Transnistrian politician

Vladimir Markovich Rilyakov (Владимир Маркович Рыляков; born 7 July 1947) is a Transnistrian politician. He was a member of the Supreme Soviet of the Moldavian Soviet Socialist Republic from 1990 to 1993 and a member of the Supreme Council of the Pridnestrovian Moldavian Republic from 1990 to 2005.

== Early career ==

Vladimir Markovich Rilyakov was born on 7 July 1947 in Tiraspol, Moldavian SSR, Soviet Union. Rilyakov worked at the Elektromash Electronics Concern factory from 1969 to 1990 in various roles and leaders positions. Among those positions, he was the senior foreman and later the head of the workshop and production. While working, he attended the Zaporizhzhia Industrial Technical School from which he graduated in 1984. During perestroika, Rilyakov was the secretary of the factory's communist party committee.

== Political career ==

On 11 August 1989, Rilyakov became the co-chairman of the Tiraspol United Council of Labor Collectives (OSTK), an organization that opposed Moldovan unification with Romania. The Tiraspol OSTK claimed that such unification would lead to the nationality-based discrimination of Moldovan workers, and the organization organized strikes in regions of the Moldavian SSR east of the Dniester river. For Rilyakov's role in establishing the Tiraspol OSTK, he was expelled from the Communist Party of the Soviet Union. After the Supreme Soviet of the Moldavian SSR legalized Moldovan (Romanian) as a state language, Rilyakov led a protest march in Gagauzia.

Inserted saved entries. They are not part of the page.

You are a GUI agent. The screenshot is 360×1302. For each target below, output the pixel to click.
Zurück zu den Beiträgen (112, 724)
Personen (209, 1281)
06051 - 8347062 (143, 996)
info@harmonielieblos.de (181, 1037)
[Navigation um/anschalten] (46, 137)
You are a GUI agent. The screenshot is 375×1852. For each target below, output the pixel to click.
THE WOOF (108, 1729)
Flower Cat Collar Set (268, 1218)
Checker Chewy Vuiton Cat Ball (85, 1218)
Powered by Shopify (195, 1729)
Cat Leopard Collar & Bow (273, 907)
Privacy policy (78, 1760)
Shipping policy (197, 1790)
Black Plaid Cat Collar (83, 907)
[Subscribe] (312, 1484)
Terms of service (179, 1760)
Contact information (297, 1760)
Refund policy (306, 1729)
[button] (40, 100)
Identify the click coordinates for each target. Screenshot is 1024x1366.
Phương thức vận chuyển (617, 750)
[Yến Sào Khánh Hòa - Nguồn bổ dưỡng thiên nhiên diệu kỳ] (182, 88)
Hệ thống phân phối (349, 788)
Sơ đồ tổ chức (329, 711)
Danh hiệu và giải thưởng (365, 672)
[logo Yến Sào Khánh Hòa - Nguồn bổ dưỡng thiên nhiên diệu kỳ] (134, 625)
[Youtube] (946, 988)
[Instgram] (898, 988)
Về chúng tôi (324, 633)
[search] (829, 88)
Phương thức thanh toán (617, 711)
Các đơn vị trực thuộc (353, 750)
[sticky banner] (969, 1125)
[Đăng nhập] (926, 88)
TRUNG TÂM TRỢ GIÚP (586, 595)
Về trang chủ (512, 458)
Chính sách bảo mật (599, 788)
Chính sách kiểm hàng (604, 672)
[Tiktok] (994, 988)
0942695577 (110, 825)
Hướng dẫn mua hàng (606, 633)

In April 1990, Rilyakov was elected as a member of the Tiraspol city council, a member of the Tiraspol Council of People's Deputies, and as a member of the Supreme Soviet of the Moldavian SSR. From 1990 to 1992, he was the chairman of the Supreme Soviet's committee for defense and security. He served as the acting chairman of the Tiraspol city council from 1991 to 1992, and as chairman of the Tiraspol Council of People's Deputies from 1992 to 1995. When the Pridnestrovian Moldavian Republic (Transnistria) declared independence in 1990, Rilyakov became a member of the Supreme Council of Transnistria. In July 1995, President Igor Smirnov appointed Rilyakov as Deputy Minister of the Economy and Material Resources of the Transnistria and as the head of the Department of Foreign Economic Activity. He became the chairman of the State Committee for Foreign Economic Relations on 26 February 1997.

Rilyakov ended his tenure as a member of the Supreme Council of Transnistria in 2005. In 2006, he became the leader of the Transnistrian-German Union of Writers. In February 2007, he became the leader of the Pridnestrovian Republican Party. The party merged into the Republican Social-Patriotic Party in January 2010.

== Awards and decorations ==

In 2000, Rilyakov was awarded the Order for Personal Courage. In 2015, Gagauzia governor Mihail Formuzal awarded Rilyakov the Order of Gagauzia for having led the 1990 protest march in the region. In 2022, Transnistrian president Vadim Krasnoselsky awarded Rilyakov the Order of Friendship.